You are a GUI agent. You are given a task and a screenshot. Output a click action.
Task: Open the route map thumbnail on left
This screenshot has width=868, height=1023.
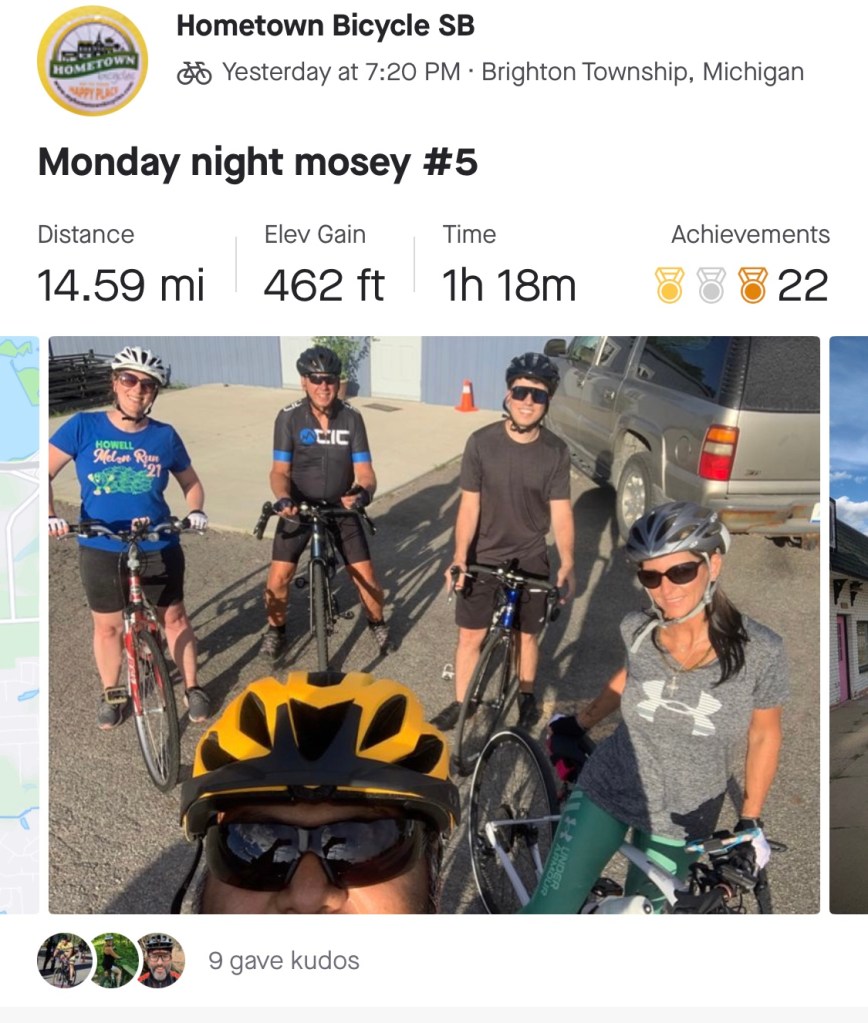point(19,624)
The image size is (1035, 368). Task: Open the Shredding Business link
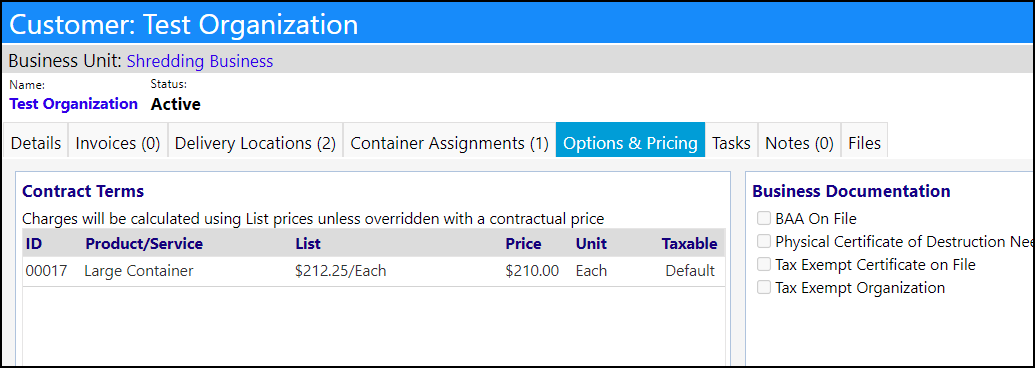pyautogui.click(x=199, y=61)
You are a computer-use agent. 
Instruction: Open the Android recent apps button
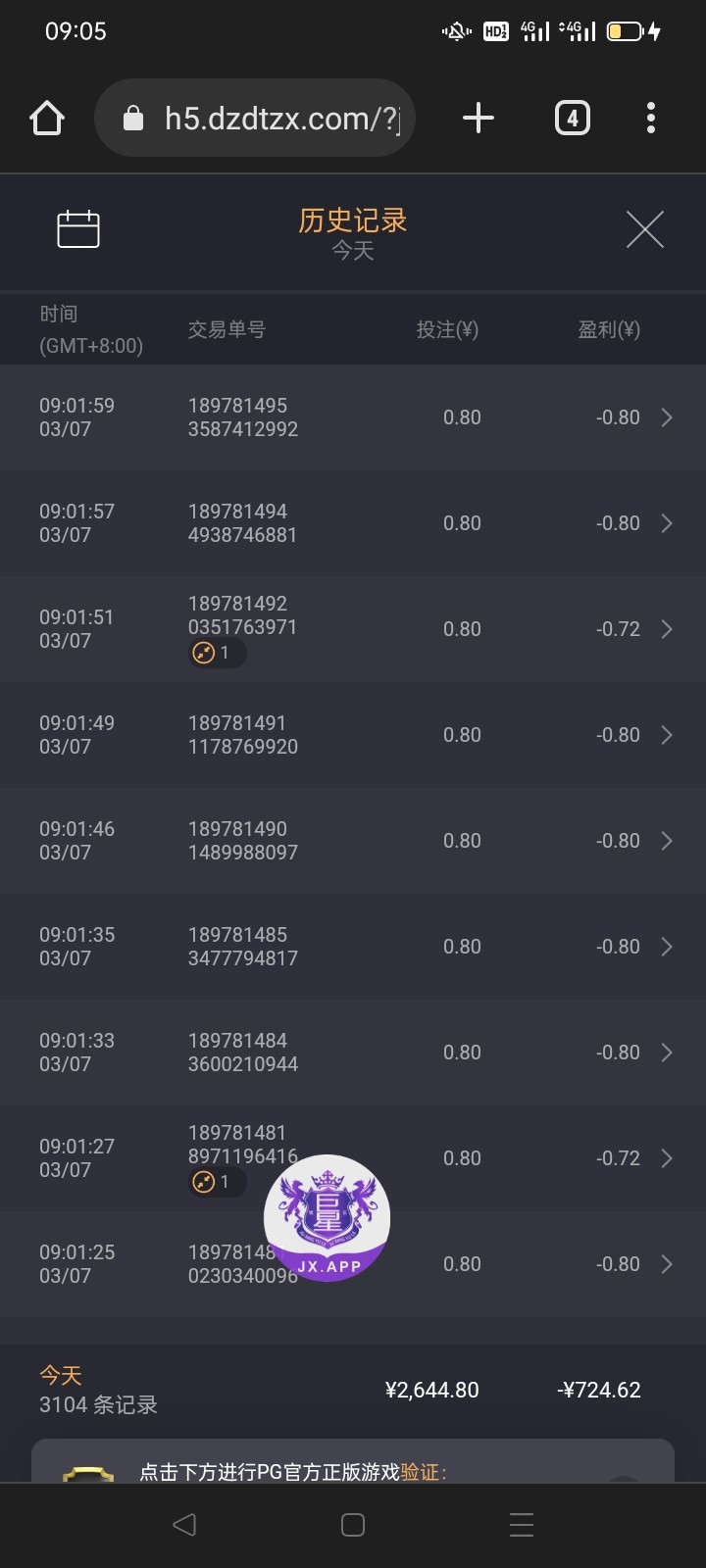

+ + + + +

▶ THE TASK: Copy all of the material above word for word, leaving out the pictures.

▶ SOLVED PROBLEM:
You are a GUI agent. You are given a task and a screenshot. Output a click action.
Task: Open the route map thumbnail on left
This screenshot has width=868, height=1023.
point(19,624)
The image size is (1035, 368). Task: Open the Shredding Business link
pyautogui.click(x=199, y=61)
You are a computer-use agent. 
Instruction: Open the Android recent apps button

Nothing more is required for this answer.